Item-finding listing:
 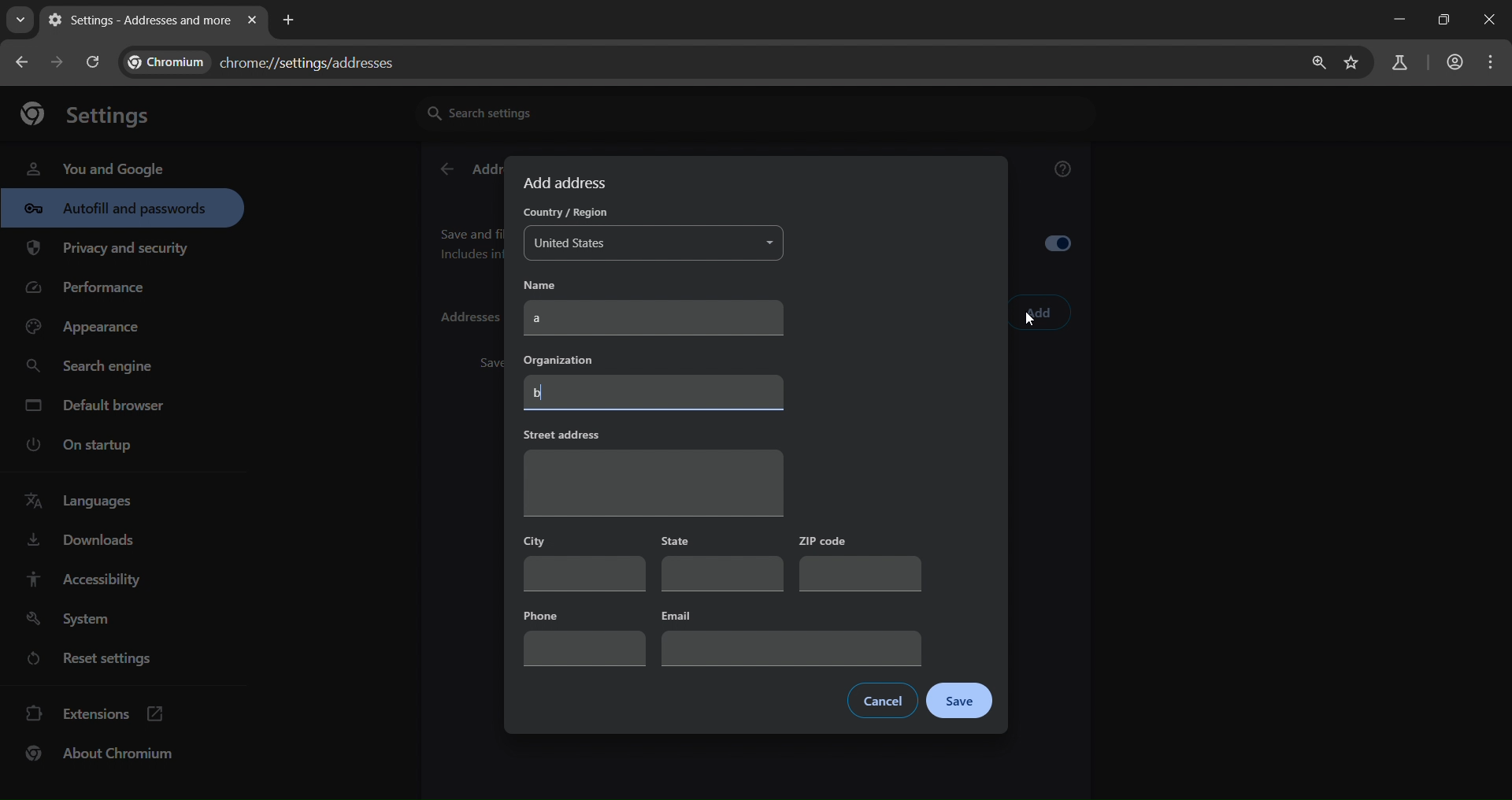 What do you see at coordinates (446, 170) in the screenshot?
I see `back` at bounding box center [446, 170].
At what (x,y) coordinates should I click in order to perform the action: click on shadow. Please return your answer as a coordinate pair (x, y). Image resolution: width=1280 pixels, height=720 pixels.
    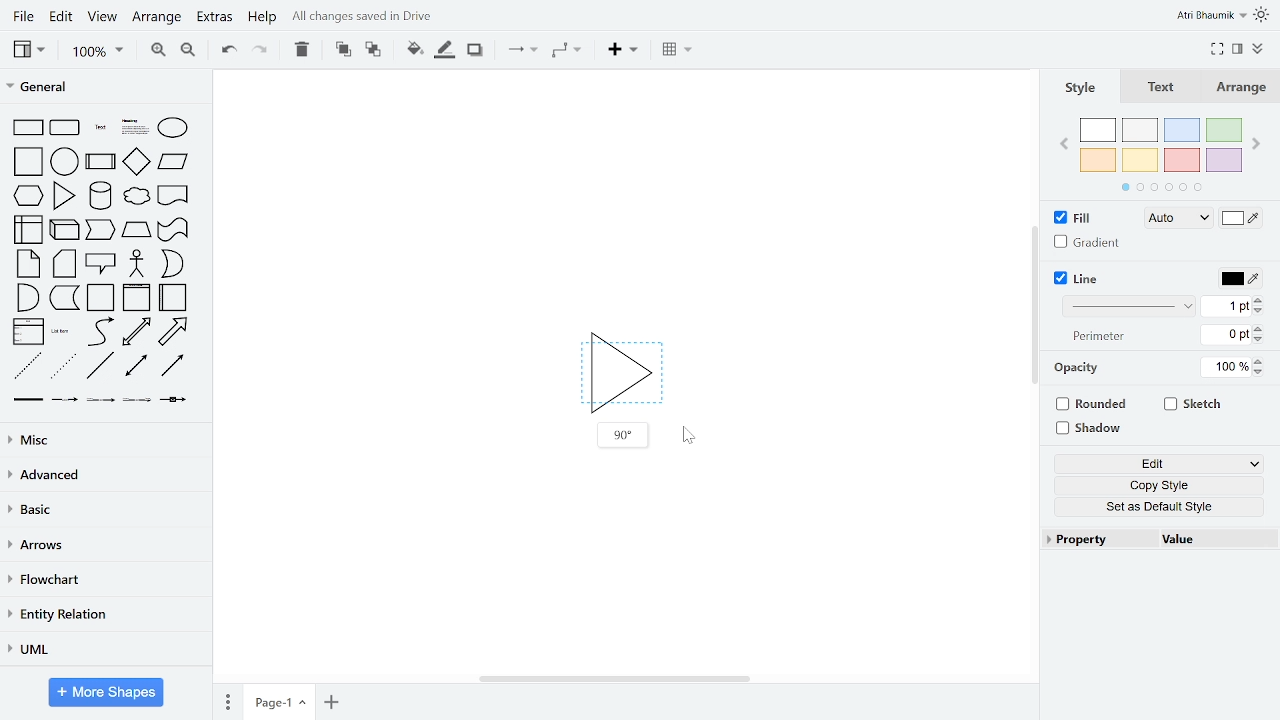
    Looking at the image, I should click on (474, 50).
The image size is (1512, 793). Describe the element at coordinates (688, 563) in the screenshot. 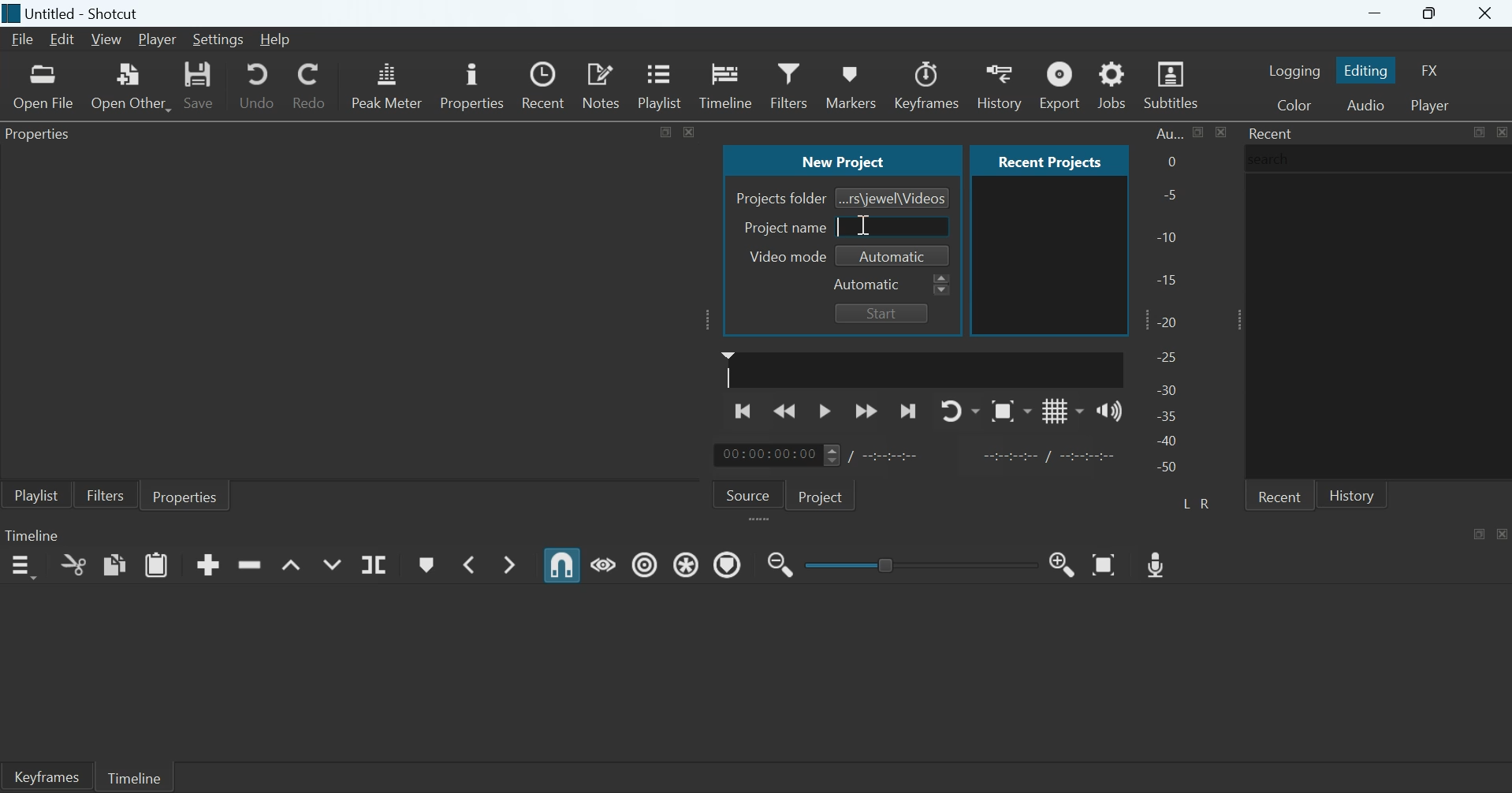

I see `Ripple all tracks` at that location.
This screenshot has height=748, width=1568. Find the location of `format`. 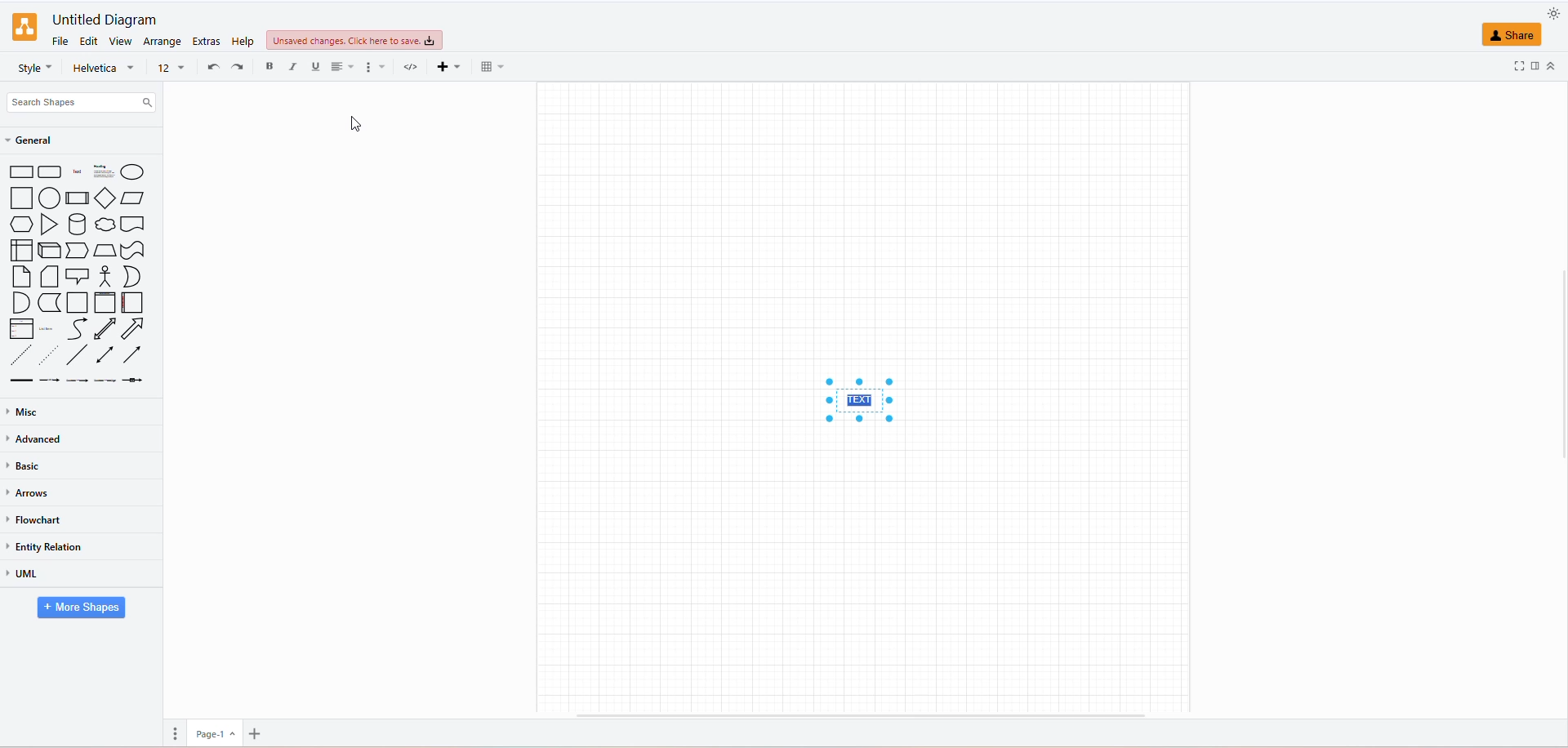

Stated problem: Retype every line of the listing above exactly, leaving out the pictures.

Correct answer:
  What do you see at coordinates (446, 170) in the screenshot?
I see `back` at bounding box center [446, 170].
At what (x,y) coordinates should I click in order to perform the action: click on shadow. Please return your answer as a coordinate pair (x, y). Image resolution: width=1280 pixels, height=720 pixels.
    Looking at the image, I should click on (474, 50).
The image size is (1512, 793). Describe the element at coordinates (688, 563) in the screenshot. 

I see `Ripple all tracks` at that location.
This screenshot has height=748, width=1568. Find the location of `format`. 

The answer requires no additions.